• dustyData@lemmy.world
    link
    fedilink
    English
    arrow-up
    5
    ·
    7 小时前

    Which they can sell to advertisers LLM and AI companies.

    It’s not talked about too much, because it is not in the best interest of the stockholders. But AI as it was popularized by openAI and both images and text generators already reached a boundary of data availability. There’s no more human made data. They are now resorting to synthetic data, which is to make one first generation LLM model create tons of data to train newer or more tailored weighs models. With the issue that this new models develop problems from inbreeding of the data. Training models on other genAI products poisons the models and corrupts their generative power in just a few generations. This is why genAI images are increasingly turning yellow, the same reason newer models are more fragile and hallucinate or go psychotic more easily than old models. So, the AI companies need new sources of human made data to mix in with the synthetic data.

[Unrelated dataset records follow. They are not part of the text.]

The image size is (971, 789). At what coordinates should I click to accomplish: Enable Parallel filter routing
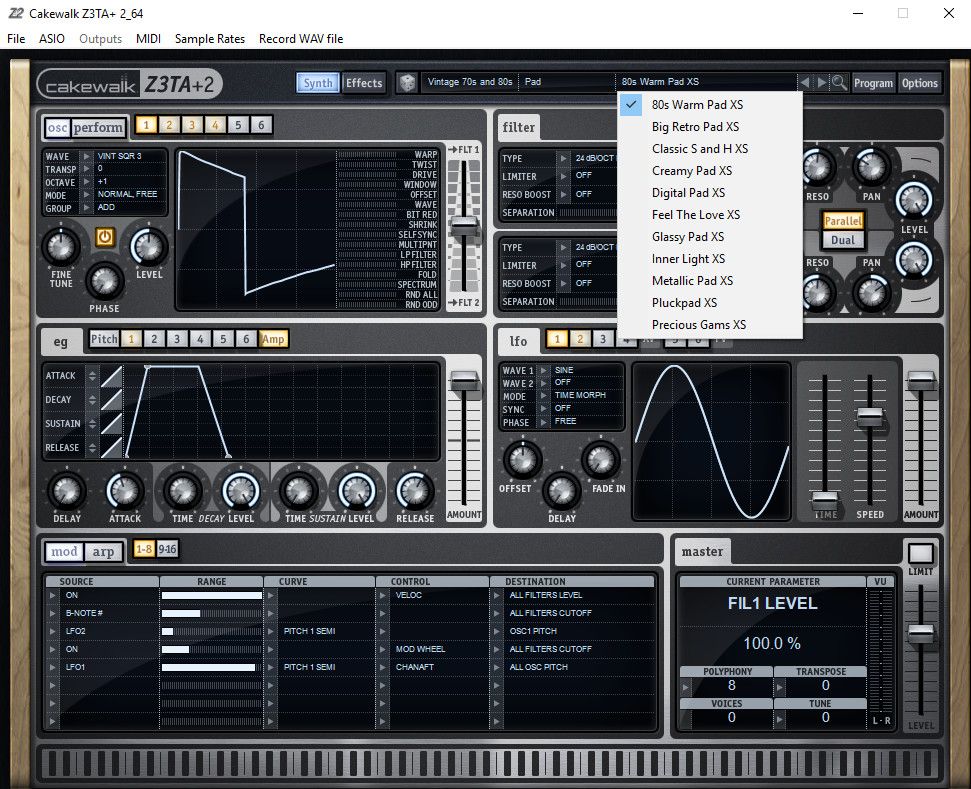tap(843, 220)
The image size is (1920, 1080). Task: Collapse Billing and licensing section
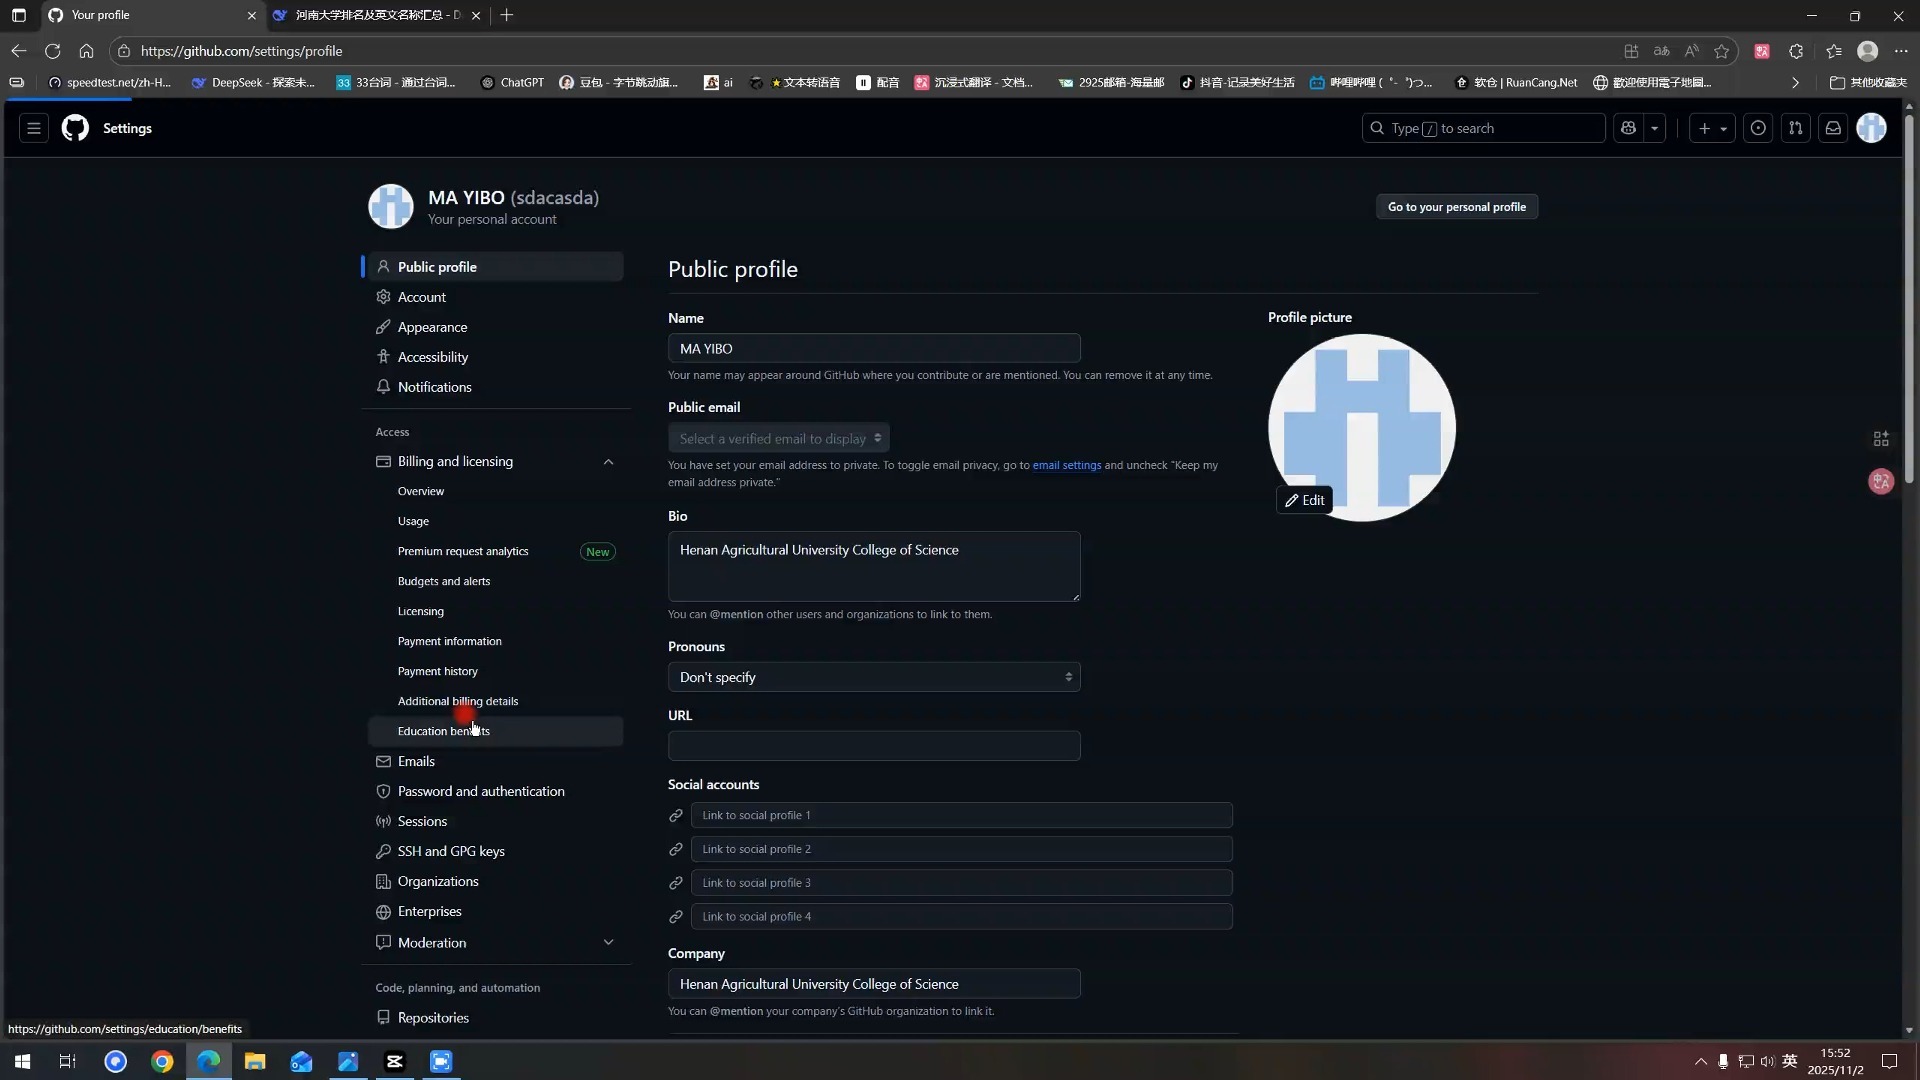pyautogui.click(x=608, y=461)
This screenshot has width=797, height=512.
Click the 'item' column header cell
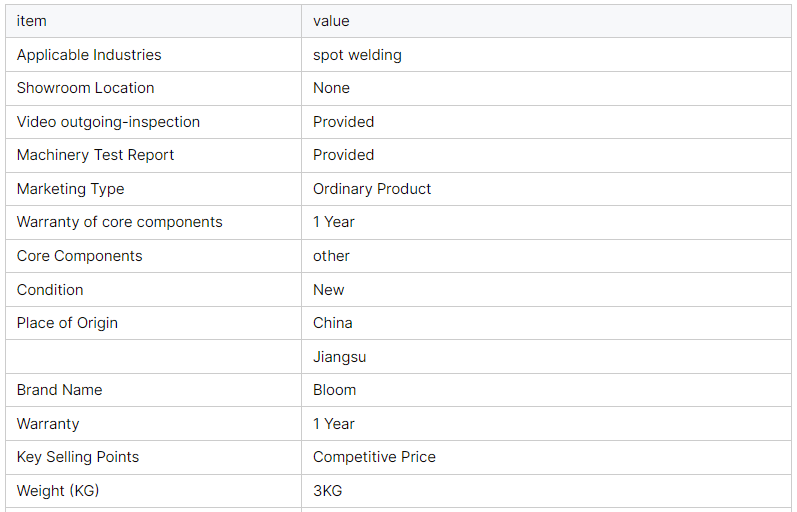(x=32, y=21)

    The main problem is that we ran out, there’s no more data made by humans to train AI with. Humans don’t create new data fast enough to train all the new models with the new doodads and features the AI companies want to sell. So now these companies will pay anything just to get their hands on new fresh stuff. These is why any app in the planet will now pivot to do anything they can to get chats going. It’s a new source of data to sell to data brokers.

    • Telorand@reddthat.com
      link
      fedilink
      English
      arrow-up
      4
      ·
      6 小时前

      Barf. I try hard not to think about it, since it’s shoved in our faces at every turn, but you’re absolutely right that our data is going to these AI corpos.